= Mustard bath =

Traditional therapeutic remedy

A mustard bath is a traditional therapeutic remedy for tired, stressed muscles, colds, fevers and seizures. The mustard was thought to draw out toxins and warm the muscles, blood and body. It was a standard medical practice up until the first part of the twentieth century and continues to be used in alternative medicine.

== General use ==
Baths in general have been historically used in medical practices for a variety of reasons, from stimulating the skin, to acting as a sedative, and also simply to clean. Mustard baths specifically were known for their ability to remove toxins from the body and providing a feeling of warmth to the skin. However, if applied incorrectly or for too long it can cause inflammation to the skin. Mustard seeds contain manganese, iron, and magnesium, all chemicals that have anti-inflammatory properties, evidence of using mustard as a way to treat inflammation dates back to Ancient Greece where it is said that Pythagoras recommended mustard seeds as a remedy for scorpion stings.
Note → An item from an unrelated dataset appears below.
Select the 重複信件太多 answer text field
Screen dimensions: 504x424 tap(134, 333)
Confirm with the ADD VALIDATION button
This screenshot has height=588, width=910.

Mustard baths have been used to treat a variety of illnesses, ranging from acne to insanity, typically it was thought that the sensation of warmth brought on by mustard baths had a calming effect on the body and could calm a racing heart. It was also common for mustard baths to be used specifically to treat children, because it is seen as a gentle way to treat the skin in cases of pneumonia or typhoid fever.

In the modern-day mustard baths continue to be used in alternative medicine circles to alleviate chronic pain, however the FDA, along with other nations has banned the sale of crude mustard oil due to its erucic acid content.

The amount of mustard needed to create a mustard bath varies in historical record with one source claiming that "five or six handfuls of crude mustard" are needed to create a proper mustard bath, while another claims that a pound of mustard in a small tub full of water is what's needed.